Red Canary’s PagerDuty integration allows pages to be triggered as part of an automation playbook.
Adding a PagerDuty automation action
To create a PagerDuty incident as part of an automation playbook:
- Within any playbook, click Add Action.
- Click PagerDuty > Create PagerDuty Incident > Add to Playbook.
- Specify the Incident Message you want to appear in each PagerDuty incident.
- Click Save & Connect with PagerDuty.
- You will be redirected to the PagerDuty site and asked to authorize Red Canary. Following that, you will be returned to Red Canary.
When executed, you will see an incident created similar to the following:
What details are included in the created incident?
The PagerDuty API allows custom details to be specified for each incident. Red Canary adds several fields when a PagerDuty incident is triggered:
For audit logs:
- actor is set to the name and email of the user triggering the audit log.
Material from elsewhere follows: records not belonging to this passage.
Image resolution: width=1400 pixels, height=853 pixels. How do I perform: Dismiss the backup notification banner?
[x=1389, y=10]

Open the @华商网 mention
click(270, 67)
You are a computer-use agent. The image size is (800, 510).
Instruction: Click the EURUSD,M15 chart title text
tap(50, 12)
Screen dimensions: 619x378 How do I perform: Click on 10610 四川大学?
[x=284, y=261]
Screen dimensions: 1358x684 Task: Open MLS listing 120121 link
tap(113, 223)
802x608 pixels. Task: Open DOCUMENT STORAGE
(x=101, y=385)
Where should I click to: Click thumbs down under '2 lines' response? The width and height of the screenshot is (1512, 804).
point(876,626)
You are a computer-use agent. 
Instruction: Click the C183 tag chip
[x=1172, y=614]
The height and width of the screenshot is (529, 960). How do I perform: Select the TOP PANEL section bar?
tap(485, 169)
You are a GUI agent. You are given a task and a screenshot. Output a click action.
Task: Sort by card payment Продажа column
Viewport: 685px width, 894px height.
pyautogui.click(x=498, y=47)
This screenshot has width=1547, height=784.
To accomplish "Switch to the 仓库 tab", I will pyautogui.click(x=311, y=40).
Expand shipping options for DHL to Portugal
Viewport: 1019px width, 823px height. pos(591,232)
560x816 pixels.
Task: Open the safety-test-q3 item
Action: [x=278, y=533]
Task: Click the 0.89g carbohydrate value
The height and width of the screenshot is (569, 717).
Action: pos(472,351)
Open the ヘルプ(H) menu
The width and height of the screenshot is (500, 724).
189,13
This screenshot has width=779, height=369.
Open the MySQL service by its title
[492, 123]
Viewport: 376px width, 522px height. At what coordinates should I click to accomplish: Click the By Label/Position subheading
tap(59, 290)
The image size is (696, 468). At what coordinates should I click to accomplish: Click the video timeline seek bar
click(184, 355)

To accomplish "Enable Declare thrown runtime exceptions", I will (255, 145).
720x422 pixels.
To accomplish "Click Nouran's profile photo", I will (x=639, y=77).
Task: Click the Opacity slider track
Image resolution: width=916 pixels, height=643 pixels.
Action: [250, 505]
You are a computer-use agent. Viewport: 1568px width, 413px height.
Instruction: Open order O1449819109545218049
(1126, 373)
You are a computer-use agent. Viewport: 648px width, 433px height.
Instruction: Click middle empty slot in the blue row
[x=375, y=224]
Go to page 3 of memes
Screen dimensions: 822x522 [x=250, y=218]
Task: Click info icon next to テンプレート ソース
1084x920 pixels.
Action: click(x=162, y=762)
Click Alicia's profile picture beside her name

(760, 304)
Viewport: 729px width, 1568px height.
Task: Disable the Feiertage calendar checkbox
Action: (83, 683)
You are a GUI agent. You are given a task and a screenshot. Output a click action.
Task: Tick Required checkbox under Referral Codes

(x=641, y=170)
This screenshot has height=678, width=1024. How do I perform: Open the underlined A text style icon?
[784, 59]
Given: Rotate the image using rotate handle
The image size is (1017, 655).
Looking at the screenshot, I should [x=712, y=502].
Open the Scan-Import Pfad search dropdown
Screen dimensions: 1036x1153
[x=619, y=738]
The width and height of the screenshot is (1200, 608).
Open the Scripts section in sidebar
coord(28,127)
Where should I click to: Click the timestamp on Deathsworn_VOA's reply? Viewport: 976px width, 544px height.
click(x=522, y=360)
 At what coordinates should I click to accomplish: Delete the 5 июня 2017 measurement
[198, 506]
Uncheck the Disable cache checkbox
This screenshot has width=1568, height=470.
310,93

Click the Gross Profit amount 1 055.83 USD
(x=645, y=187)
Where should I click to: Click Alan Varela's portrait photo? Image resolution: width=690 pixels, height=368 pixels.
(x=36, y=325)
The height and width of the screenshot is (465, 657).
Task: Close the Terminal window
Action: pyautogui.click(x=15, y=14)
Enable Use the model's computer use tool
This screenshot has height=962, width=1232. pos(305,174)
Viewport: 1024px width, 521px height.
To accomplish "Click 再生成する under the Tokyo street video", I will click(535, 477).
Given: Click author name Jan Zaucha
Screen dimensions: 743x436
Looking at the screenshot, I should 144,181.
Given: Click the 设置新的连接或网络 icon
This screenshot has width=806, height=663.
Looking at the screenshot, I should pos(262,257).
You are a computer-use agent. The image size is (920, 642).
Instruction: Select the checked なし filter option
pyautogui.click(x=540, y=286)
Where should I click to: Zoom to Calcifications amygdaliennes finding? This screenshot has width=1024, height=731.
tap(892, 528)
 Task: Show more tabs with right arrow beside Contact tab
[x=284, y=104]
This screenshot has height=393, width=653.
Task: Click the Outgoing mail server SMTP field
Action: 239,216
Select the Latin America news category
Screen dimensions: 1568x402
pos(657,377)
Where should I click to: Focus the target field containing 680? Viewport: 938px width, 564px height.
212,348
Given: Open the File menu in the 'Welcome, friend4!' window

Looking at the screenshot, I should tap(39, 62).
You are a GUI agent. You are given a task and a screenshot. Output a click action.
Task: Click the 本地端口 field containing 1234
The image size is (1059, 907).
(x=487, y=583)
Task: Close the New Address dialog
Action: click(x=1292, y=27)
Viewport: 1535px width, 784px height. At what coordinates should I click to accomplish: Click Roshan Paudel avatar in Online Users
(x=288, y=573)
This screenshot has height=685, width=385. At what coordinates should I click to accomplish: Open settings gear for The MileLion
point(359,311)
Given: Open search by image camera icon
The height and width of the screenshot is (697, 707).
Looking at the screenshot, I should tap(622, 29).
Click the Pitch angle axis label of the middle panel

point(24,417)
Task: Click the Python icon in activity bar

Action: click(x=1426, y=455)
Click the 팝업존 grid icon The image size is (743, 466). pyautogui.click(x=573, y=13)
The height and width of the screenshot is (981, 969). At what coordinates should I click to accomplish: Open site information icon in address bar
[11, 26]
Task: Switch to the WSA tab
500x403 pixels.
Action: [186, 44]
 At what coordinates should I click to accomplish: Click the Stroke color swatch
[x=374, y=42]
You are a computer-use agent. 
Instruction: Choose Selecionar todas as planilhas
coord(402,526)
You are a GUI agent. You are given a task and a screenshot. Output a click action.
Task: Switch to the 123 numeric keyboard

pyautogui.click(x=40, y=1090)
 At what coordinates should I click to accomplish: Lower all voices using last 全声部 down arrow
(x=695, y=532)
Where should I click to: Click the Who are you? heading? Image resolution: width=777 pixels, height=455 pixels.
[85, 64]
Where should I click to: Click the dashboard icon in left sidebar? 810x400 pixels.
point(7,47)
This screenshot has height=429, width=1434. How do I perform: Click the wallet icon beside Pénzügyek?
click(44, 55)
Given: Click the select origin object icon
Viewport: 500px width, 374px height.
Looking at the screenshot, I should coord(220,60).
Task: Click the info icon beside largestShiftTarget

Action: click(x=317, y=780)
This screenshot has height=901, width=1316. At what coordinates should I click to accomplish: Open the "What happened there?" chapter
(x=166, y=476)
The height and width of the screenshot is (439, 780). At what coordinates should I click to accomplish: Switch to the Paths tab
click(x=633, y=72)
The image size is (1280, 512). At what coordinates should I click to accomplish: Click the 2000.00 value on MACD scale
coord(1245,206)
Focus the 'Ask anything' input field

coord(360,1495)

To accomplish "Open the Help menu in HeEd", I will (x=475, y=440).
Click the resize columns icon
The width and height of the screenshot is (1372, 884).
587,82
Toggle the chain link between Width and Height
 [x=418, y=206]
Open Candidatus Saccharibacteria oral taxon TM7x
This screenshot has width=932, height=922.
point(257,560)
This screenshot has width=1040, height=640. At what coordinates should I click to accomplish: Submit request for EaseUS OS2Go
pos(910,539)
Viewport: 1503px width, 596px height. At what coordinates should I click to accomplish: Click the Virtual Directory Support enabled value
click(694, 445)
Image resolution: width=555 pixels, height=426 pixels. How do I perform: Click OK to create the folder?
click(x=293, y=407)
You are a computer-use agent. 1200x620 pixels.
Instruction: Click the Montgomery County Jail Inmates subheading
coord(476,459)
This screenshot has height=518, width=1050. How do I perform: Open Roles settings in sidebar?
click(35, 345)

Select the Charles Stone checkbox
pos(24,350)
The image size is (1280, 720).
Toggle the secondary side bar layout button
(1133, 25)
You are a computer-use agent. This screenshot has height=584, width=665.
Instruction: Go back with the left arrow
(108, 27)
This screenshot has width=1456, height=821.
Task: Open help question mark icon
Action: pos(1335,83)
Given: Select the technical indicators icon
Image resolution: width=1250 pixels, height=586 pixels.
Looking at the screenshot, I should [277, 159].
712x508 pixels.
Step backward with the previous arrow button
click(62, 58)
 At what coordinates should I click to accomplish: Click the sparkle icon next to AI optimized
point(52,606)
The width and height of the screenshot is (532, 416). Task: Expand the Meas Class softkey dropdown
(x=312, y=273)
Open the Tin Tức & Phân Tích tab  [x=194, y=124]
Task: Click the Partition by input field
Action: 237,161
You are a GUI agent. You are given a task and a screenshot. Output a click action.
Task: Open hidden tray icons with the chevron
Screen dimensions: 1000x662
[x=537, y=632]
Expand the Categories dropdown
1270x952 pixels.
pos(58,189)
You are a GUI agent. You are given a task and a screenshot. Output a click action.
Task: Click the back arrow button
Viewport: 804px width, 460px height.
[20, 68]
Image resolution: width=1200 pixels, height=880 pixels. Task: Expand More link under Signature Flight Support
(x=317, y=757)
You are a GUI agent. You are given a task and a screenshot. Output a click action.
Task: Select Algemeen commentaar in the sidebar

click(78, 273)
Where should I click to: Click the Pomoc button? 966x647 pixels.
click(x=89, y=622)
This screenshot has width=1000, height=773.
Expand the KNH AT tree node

- timestamp is set to the time the audit log was created.
- action_name is set to the name of the action that occurred.
For activity monitors:
- activity_monitor is set to the activity monitor’s name.
- num_matches_found is set to the number of matches that were found recently / in this notification.
- severity is set to the detection’s severity.
- classification is set to the detection’s root classification.
- subclassifications is set to a comma-separated list of the detection’s subclassifications.
- detection_engine_observed is set to a hash of the category names and descriptions of analytics that were used to identify the threat. This field is deprecated and will be replaced with the ATT&CK techniques and contributing intelligence in mid-2020.
- A PagerDuty link is included that links to the confirmed threat in Red Canary.
Can PagerDuty incidents be resolved?
Yes. Each incident created by Red Canary has an incident key associated with the underlying resource that triggered the automation (for example, an audit log, detection, endpoint, etc.), so these incidents can also be resolved by Red Canary automation.
For example, a playbook may use Create PagerDuty Incident when a detection is published, and may then use Resolve PagerDuty Incident when a detection is acknowledged. This works because the same detection triggers both the incident creation and resolution actions.